=== PROVIDED DATA ===

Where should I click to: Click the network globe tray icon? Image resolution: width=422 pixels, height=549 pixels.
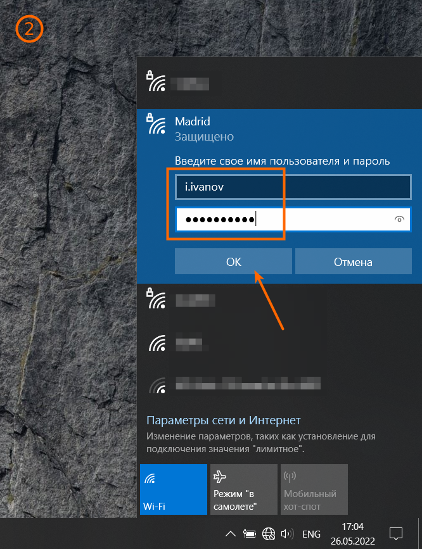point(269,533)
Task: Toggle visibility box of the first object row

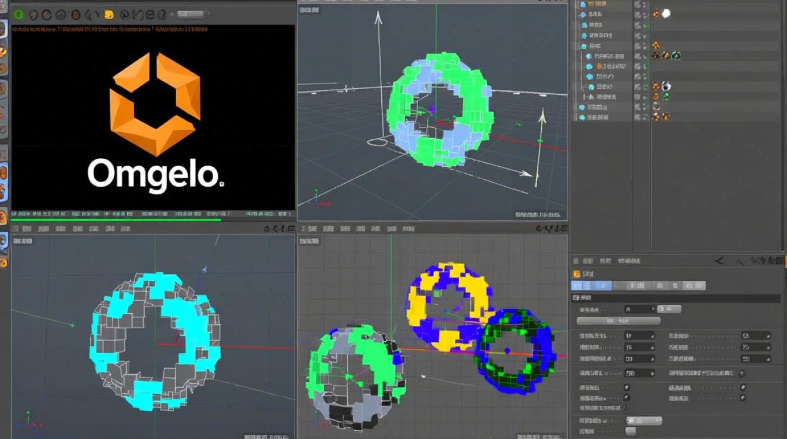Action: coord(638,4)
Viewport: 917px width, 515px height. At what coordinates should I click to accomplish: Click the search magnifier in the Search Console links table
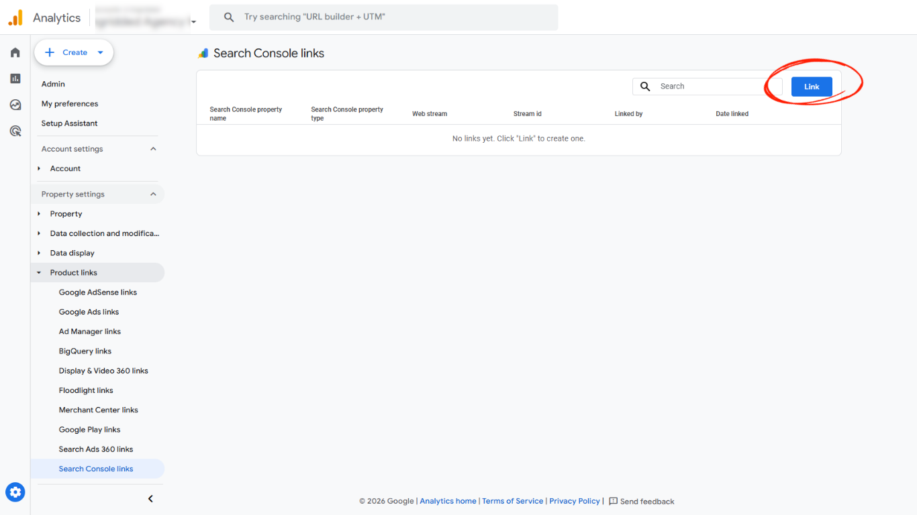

===
=== PROVIDED DATA ===

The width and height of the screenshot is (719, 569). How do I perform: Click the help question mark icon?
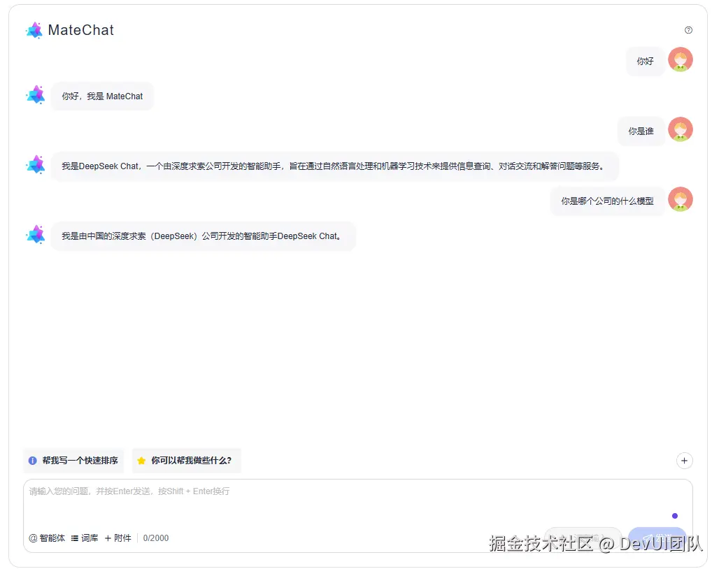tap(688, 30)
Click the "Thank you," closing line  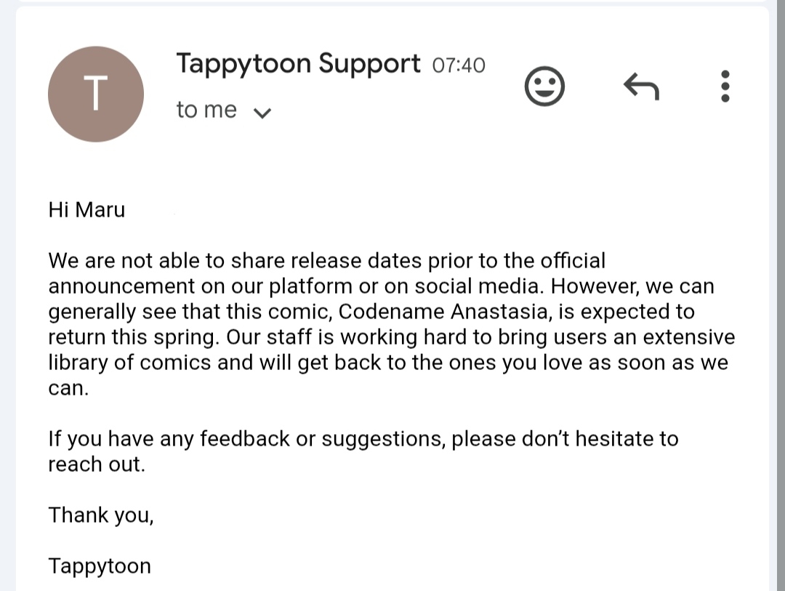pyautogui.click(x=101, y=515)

===

**EXERCISE OBJECTIVE:**
Above, find the line with "Where should I"; copy it and every line down to the line with "Viewport: 917px width, 515px", exactly and both included, but no pictures.

**TASK RESULT:**
Where should I click to: Click the network globe tray icon? Image resolution: width=422 pixels, height=549 pixels.
point(269,533)
Task: Toggle visibility box of the first object row

Action: coord(638,4)
Viewport: 917px width, 515px height. At what coordinates should I click to accomplish: Click the search magnifier in the Search Console links table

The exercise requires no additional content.